C-3PO wandte sich ihm zu. Wenn er dazu in der Lage gewesen wäre, hätte er vermutlich mit den hell erleuchteten Photorezeptoren geblinzelt. »Sir?«
Roa lächelte lediglich.
Han sah Roa an. »Am besten wartest du hier unten, während ich die Angelegenheit kläre.«
Nickend antwortete Roa: »Nichts dagegen einzuwenden.«
»Master Solo, Sir, offenbar soll ich Mistress Leia begleiten.«
»Ja, und?«, fragte Han, während er die Wendeltreppe hinaufstieg.

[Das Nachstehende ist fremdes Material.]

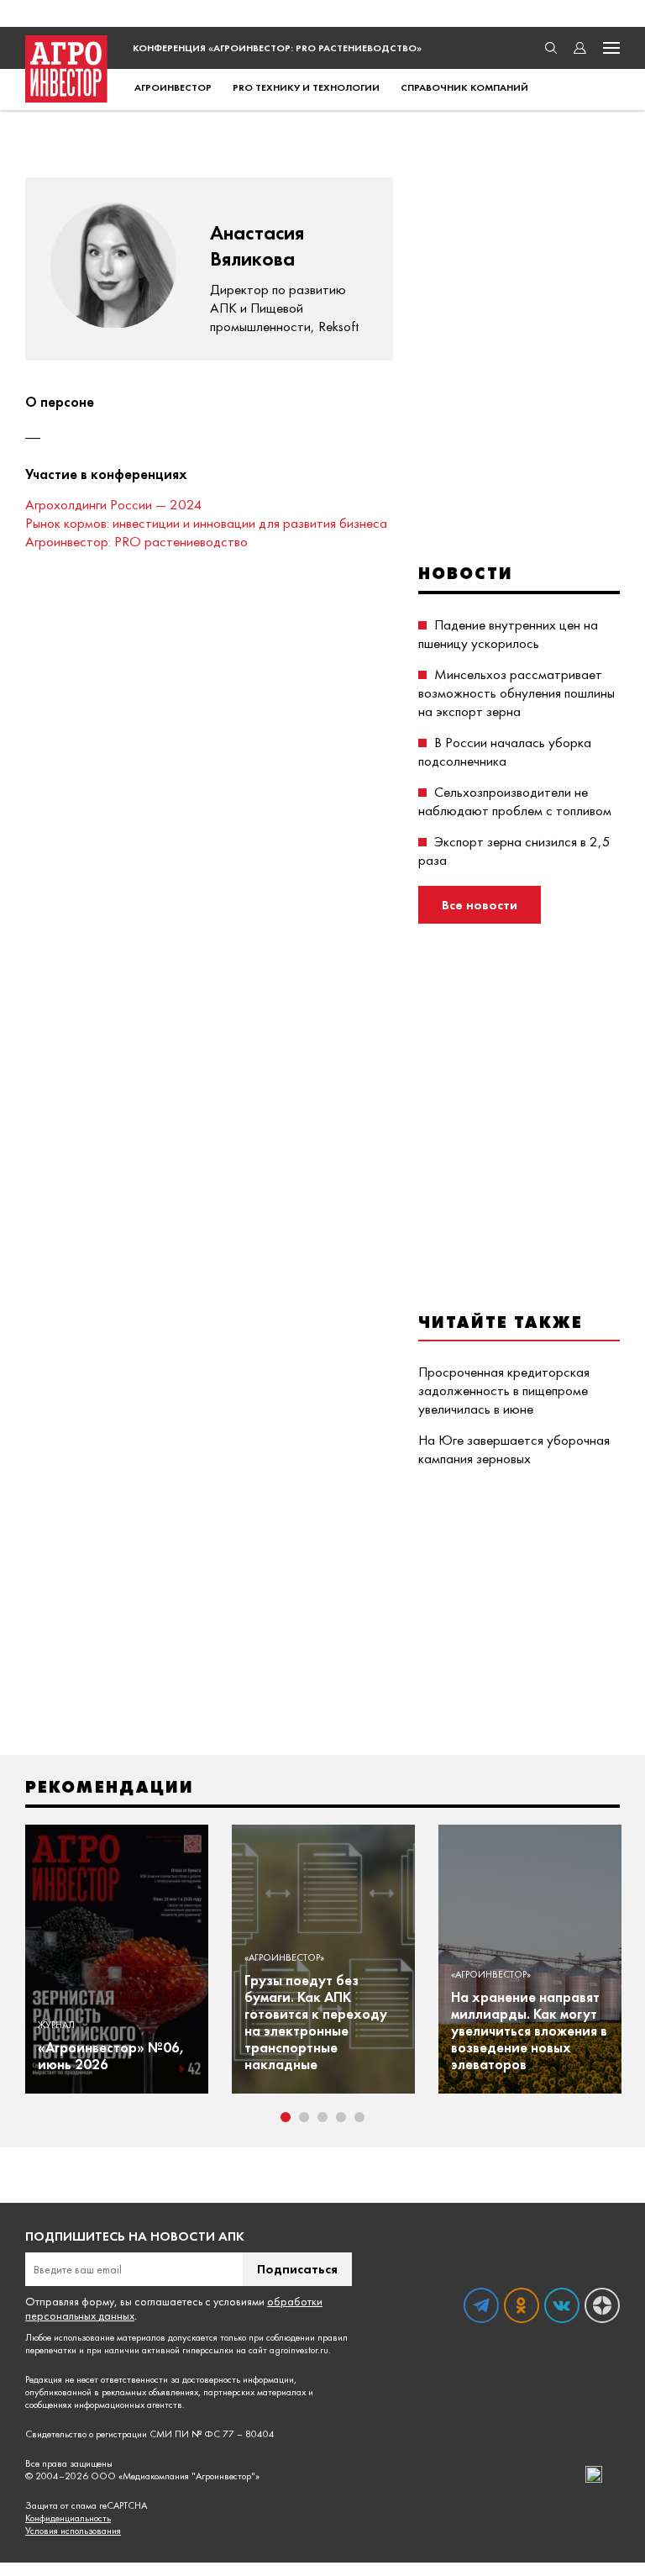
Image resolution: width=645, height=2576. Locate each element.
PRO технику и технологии (306, 87)
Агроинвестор (173, 87)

»Nun, Sir, da Sie meine Einstellung zu Raumflügen kennen, dachte ich, Sie könnten vielleicht ein Wort für mich einlegen.«
Han lachte kurz. »Ich kann es dir wirklich nachfühlen, C-3PO.«
C-3PO neigte angenehm überrascht den Kopf zur Seite. Hans Sarkasmus war ihm vollständig entgangen. »Nun, danke, Sir. Mitleid wird mich wohl kaum vor meinen Pflichten retten, aber es ist immerhin wohltuend, wenn sich wenigstens eine Person so mitfühlend äußert. Ich stehe schon seit langem auf dem Standpunkt, dass Sie der menschlichste aller Menschen sind. Tatsächlich habe ich erst letzte Woche gesagt…«
Das Geplapper des Droiden verfolgte Han den Weg bis zur Mastersuite hinauf, wo er Leia vorfand, die Kleidung auf dem Bett auslegte. Sie war barfuß und trug einen Morgenmantel aus Schimmerseide. Das Haar hatte sie hinter dem Kopf hoch gesteckt, doch einige Strähnen hatten sich gelöst und baumelten um ihre Wangen.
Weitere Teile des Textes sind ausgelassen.